■ Task goal: Produce word for word the lines of the data below running from the one that has "媒体概要 (512, 2005)" to the one that has "[Advertisement] (693, 1436)", inclusive, and no others.

(Stored data)

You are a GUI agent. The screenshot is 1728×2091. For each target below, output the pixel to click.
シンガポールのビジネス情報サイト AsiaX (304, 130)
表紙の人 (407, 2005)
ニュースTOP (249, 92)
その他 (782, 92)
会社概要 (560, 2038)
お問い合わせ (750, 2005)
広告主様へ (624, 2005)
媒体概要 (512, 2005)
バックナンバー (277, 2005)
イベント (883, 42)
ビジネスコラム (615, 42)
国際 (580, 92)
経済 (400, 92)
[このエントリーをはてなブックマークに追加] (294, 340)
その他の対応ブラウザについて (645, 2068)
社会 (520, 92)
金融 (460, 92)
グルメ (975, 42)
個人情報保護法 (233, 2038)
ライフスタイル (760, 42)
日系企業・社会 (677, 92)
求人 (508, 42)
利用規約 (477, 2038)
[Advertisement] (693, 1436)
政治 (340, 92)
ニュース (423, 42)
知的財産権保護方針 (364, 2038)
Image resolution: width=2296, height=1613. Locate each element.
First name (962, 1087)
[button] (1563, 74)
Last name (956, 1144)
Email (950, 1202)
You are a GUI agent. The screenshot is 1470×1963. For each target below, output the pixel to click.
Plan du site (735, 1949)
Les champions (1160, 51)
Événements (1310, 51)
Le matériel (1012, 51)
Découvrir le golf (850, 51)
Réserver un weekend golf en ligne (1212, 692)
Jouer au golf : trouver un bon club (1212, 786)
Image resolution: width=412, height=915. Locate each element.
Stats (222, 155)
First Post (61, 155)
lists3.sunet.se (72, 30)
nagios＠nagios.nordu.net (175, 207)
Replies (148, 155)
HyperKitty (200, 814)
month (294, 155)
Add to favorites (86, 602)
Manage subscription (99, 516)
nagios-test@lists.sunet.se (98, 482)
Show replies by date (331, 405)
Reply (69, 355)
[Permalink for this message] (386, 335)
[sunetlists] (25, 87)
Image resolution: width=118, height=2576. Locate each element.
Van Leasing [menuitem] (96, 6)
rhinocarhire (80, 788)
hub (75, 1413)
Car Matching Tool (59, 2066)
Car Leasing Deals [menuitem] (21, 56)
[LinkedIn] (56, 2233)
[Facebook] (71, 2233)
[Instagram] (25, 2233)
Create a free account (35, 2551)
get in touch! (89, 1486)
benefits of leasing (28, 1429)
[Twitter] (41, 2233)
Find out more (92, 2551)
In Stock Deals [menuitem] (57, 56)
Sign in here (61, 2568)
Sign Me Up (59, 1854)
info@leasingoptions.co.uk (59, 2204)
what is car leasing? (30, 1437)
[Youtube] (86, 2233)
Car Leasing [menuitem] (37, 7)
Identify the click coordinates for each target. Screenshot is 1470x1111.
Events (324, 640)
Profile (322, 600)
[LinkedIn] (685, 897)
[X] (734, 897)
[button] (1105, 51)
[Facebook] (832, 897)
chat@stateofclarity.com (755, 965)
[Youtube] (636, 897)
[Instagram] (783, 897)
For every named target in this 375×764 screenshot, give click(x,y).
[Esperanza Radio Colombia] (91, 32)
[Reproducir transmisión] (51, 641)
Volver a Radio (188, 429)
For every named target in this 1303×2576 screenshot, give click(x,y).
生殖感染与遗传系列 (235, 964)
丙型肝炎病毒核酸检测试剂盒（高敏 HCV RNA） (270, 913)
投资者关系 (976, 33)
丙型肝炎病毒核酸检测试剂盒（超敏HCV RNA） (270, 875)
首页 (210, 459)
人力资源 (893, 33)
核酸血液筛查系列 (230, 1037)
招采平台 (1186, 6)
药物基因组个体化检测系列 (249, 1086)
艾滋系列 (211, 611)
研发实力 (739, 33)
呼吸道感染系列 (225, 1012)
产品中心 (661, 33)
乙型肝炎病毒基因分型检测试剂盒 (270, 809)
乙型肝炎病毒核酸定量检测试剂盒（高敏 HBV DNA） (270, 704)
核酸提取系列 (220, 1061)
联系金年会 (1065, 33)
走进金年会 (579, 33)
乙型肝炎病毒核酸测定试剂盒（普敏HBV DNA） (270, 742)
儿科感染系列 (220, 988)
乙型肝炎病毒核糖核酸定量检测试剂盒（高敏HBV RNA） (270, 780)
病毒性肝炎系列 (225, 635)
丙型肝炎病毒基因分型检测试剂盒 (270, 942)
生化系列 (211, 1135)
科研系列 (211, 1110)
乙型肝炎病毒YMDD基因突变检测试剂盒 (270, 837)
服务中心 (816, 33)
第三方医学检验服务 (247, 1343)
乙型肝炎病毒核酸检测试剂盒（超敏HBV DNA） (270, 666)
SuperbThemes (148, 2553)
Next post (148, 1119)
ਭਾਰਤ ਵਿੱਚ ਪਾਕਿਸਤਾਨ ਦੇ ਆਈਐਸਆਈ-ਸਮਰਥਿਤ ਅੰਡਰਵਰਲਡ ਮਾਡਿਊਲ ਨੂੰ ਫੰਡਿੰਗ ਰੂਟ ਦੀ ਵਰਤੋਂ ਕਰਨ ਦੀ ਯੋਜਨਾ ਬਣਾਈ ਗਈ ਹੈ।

■ Written answer:
媒体概要 (512, 2005)
バックナンバー (277, 2005)
イベント (883, 42)
ビジネスコラム (615, 42)
国際 (580, 92)
経済 (400, 92)
[このエントリーをはてなブックマークに追加] (294, 340)
その他の対応ブラウザについて (645, 2068)
社会 (520, 92)
金融 (460, 92)
グルメ (975, 42)
個人情報保護法 (233, 2038)
ライフスタイル (760, 42)
日系企業・社会 (677, 92)
求人 (508, 42)
利用規約 (477, 2038)
[Advertisement] (693, 1436)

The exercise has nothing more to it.